* **PASSAGE TO READ**:

== == ==

Wed, Apr 04, 2018 - Page 8 News List

Organic farming needs regulating

By Tseng Kuo-jin 曾國珍

Taiwanese who want to promote their produce as “organic” need government-approved certification to ensure they meet the environmental standards for organic farming. Soil and irrigation water quality must meet certain criteria and be certified before organic agricultural products are grown and sold. These requirements are essential to help guarantee food safety.

The Organic Agricultural Product and Organic Agricultural Processed Product Certification Management Regulations (有機農產品及有機農產加工品驗證管理辦法), last amended in 2015, stipulate the allowable level of heavy metal content in soil.

Heavy metals, such as cadmium, chromium, copper, nickel, lead and zinc, are measured by their “bioavailable forms” in soil.

Bioavailability in this evaluation refers to the approximate levels of heavy metals in soil which plants absorb and use for their growth.

According to the basic principles of edaphology — the study of agricultural soil — crops absorb minerals in “bioavailable forms” from the soil no matter whether these minerals are essential, beneficial or unnecessary for their growth.

== == ==

* **DATASET**:
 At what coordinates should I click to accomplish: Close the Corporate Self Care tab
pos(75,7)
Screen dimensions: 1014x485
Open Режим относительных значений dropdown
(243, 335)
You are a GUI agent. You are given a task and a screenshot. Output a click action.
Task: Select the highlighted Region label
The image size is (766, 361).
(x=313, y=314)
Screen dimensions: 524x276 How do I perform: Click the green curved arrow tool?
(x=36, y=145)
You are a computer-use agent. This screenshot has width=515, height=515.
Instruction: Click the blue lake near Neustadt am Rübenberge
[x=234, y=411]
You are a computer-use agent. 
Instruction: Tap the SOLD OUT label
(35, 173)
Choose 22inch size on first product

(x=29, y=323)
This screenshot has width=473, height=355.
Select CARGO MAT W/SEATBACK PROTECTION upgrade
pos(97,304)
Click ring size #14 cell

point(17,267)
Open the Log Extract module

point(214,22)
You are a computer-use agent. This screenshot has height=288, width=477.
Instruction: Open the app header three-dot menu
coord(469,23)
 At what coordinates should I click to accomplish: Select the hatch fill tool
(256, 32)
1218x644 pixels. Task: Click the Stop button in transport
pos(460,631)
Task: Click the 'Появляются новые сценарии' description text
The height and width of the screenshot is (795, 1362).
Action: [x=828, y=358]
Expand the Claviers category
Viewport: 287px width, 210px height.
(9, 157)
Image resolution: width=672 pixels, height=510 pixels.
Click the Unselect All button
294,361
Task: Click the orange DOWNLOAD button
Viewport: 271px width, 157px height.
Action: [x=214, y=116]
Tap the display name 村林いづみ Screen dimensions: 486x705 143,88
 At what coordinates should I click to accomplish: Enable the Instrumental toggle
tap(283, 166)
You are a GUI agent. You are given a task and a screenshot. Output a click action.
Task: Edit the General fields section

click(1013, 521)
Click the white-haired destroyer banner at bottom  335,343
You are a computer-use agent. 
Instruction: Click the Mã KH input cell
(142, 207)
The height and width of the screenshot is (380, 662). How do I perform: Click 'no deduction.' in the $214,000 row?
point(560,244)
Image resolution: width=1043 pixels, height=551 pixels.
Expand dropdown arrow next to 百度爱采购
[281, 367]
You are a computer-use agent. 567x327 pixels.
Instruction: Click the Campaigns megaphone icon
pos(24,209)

== == ==

* **WHAT YOU WILL DO**:
- a) Say whether each statement below agrees with the article on organic farming. Answer yes or no, and quote the deciding words from the article.
(i) The certification regulations for organic products were last amended in 2015.
(ii) Heavy metals in soil are measured by their total content.
(iii) Crops take up only the minerals that are essential for their growth.
- b) Answer these questions using the article on organic farming.
(i) What must be certified before organic agricultural products are grown and sold?
(ii) Which heavy metals does the article name?
(iii) What is edaphology the study of?

* **RESPONSES BY TASK**:
- a)
(i) Yes: "last amended in 2015"
(ii) No: "are measured by their “bioavailable forms” in soil"
(iii) No: "no matter whether these minerals are essential, beneficial or unnecessary for their growth"

- b)
(i) Soil and irrigation water quality
(ii) Cadmium, chromium, copper, nickel, lead and zinc
(iii) Agricultural soil